For These Two, Buybacks Are Good Business


David Fried Image David Fried Editor, The Buyback Letter

NYSE Euronext pursuer Nasdaq OMX has been sweet on its own shares in a big way, writes David Fried of The Buyback Letter.

Nasdaq OMX Group (NDAQ) is the world's largest exchange company. It delivers trading, exchange technology, and public company services across six continents, with some 3,600 listed companies.

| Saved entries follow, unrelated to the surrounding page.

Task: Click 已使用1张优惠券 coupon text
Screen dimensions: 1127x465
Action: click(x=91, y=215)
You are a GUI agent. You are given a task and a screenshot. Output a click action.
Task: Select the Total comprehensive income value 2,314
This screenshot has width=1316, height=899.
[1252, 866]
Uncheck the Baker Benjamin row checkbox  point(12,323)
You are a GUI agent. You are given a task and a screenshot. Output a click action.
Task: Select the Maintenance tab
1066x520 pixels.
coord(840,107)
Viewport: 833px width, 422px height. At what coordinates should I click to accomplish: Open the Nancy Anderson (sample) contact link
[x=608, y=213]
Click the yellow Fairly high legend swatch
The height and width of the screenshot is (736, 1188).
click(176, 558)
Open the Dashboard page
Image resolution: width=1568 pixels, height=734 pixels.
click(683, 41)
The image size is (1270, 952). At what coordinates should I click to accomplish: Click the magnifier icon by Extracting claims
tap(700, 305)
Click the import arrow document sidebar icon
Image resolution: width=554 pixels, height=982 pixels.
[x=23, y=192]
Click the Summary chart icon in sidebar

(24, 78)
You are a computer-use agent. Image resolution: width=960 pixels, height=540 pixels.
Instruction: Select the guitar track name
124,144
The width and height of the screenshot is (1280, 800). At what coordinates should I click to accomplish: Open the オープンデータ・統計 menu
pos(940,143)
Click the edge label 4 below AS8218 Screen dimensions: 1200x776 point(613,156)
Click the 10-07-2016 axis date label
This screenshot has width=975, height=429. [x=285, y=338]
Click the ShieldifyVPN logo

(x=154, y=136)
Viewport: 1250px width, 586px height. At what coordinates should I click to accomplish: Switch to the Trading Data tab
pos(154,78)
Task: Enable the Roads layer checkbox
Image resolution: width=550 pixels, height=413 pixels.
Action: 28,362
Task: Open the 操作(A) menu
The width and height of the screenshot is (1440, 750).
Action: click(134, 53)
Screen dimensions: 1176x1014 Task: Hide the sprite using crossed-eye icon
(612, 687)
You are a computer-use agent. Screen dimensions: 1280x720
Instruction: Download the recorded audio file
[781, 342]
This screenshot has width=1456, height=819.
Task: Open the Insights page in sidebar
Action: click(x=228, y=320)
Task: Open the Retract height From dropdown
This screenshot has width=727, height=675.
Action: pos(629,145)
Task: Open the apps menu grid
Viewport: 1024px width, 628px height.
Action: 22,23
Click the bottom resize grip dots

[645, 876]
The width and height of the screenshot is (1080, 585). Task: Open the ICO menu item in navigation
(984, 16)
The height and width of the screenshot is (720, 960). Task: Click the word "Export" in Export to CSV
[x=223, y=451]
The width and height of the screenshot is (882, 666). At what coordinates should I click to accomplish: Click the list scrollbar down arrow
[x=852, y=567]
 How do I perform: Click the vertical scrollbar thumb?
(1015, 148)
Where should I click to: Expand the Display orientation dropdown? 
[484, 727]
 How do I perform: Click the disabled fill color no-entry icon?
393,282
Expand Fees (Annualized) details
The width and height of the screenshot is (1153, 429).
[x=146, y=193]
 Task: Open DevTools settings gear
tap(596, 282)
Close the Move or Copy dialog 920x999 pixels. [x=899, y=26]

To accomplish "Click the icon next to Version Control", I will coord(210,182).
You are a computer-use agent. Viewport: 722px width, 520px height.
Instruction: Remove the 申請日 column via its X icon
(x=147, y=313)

Although the stock has been weak recently in the wake of Nasdaq's hostile bid for rival NYSE Euronext (NYX), Nasdaq OMX has also shown a prodigious appetite for its own equity-the company has reduced its shares outstanding by a whopping 16.7% in the last 12 months.

NASDAQ OMX offers multiple capital-raising solutions to companies around the globe, including its US listings market, NASDAQ OMX Nordic, NASDAQ OMX Baltic, NASDAQ OMX First North, and the US 144A sector.

The company offers trading across multiple asset classes, including equities, derivatives, debt, commodities, structured products, and exchange-traded funds. NASDAQ OMX technology supports the operations of over 70 exchanges, clearing organizations, and central securities depositories in more than 50 countries.

The company was formerly known as The Nasdaq Stock Market, Inc. and changed its name to The NASDAQ OMX Group, Inc. in February 2008. The NASDAQ OMX Group, Inc. was founded in 1971 and is based in New York, New York.